Headley's past as a globetrotting drug smuggler and DEA informant, barely mentioned by the prosecution, took up several minutes of Swift's opening statement. Swift also delved into Headley's personal life, mentioning that the man had three wives who were each unknown to the other. "Headley was living multiple lives with multiple people, and he was very, very good at it," Swift said.

In contrast, Rana, a military doctor and businessman, moved to Canada from Pakistan because "he loved the West," his attorney said.

As a formerly AWOL soldier, Rana could not do business in his homeland, so he opened an immigration firm in India, Swift explained.

Neither narrative yet explains how the two men came into contact as adults, but Rana eventually hired Headley to run his Mumbai immigration office. As Rana sank into debt, he turned to Headley for financial support, delegated more control of the business to him and ultimately owed Headley thousands of dollars.

Swift acknowledged that Rana did go to Mumbai shortly before the attacks, a fact prosecutors had emphasized, but he said the trip simply marked "a desperate attempt to save the business."

Headley warned Rana to stay out of Mumbai, but told other friends to keep away as well, the defense attorney claimed. "I acknowledge that I made a fool out of him," Headley allegedly told his wife as the plot concluded.

Crucially, the defense argues that Headley's story changed significantly after he was first apprehended. When attempts to give up his wife and others failed, Headley "knew he ha[d] to give them someone, or he would get the death penalty."

"He needed a home run, a touchdown," Swift said. The innocent, credulous Rana fit the bill.

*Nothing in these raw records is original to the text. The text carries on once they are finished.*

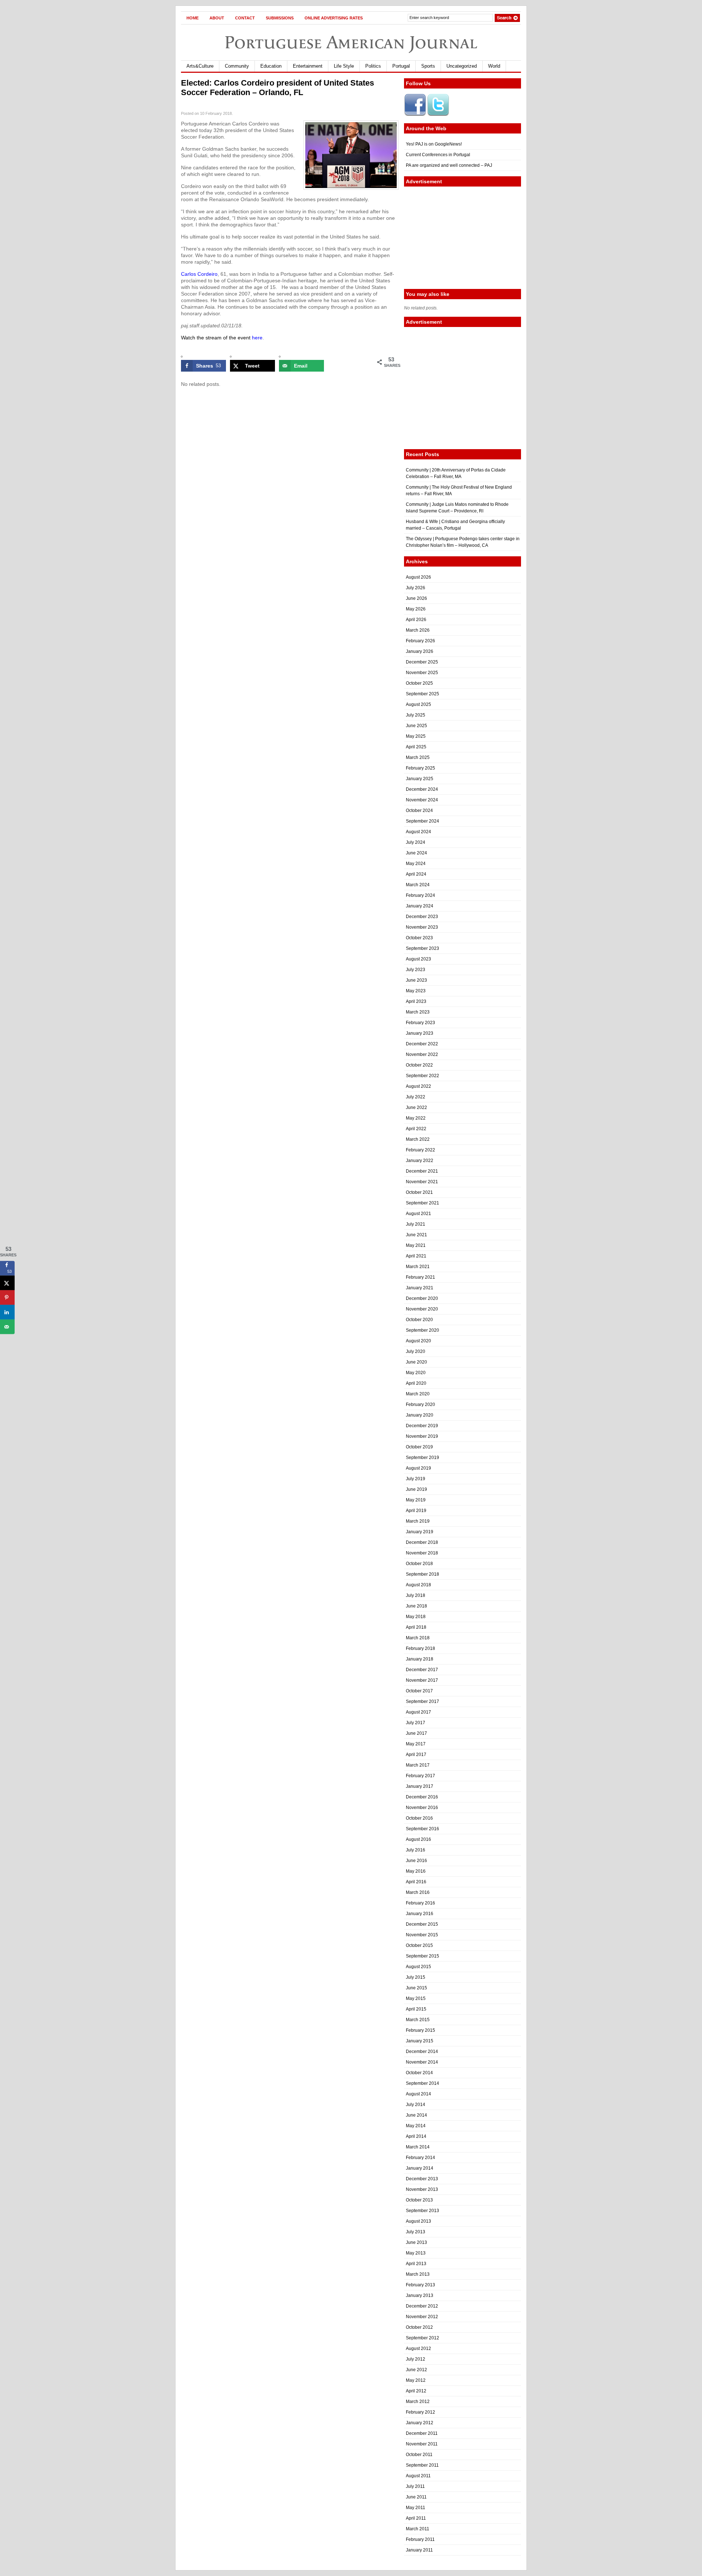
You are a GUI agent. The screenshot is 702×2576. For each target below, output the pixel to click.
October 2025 (419, 683)
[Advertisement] (462, 237)
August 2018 (418, 1584)
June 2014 (416, 2115)
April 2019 (416, 1510)
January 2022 (419, 1160)
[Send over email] (7, 1327)
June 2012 (416, 2369)
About (217, 18)
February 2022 (420, 1149)
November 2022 (422, 1054)
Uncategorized (461, 66)
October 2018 (419, 1563)
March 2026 (418, 630)
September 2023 (422, 948)
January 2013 (419, 2295)
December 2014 (422, 2051)
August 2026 (418, 577)
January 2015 (419, 2040)
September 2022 (422, 1075)
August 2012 (418, 2348)
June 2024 (416, 852)
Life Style (344, 66)
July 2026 (415, 587)
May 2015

Both sides' statements touched upon questions of nationality and identity, common themes since the Sept. 11 terrorist attacks on the World Trade Center. The prosecution repeatedly emphasized that Headley's work was only possible because he was a "clean-cut man with an English-sounding name."

Though Headley was born in the United States with the name Daood Gilani, he "disguised his Pakistani heritage and Muslim faith" to "act like an American."

Swift also noted that Rana's business partner, Ray Sanders, was "a former army officer, a Christian ... hardly a jihad type" - a statement that implies the trial will also tackle the question of immigrants-made-good versus immigrants-gone-bad.

Although the prosecution emphasized repeatedly that "this case is not all about Headley's testimony," all eyes will remain on him as testimony continues Tuesday.

The enigmatic Headley has long been characterized as willing to sell out childhood friends, sworn compatriots, American agents and everyone in between to save his own skin, and jurors will have to determine whether he can be trusted this time around.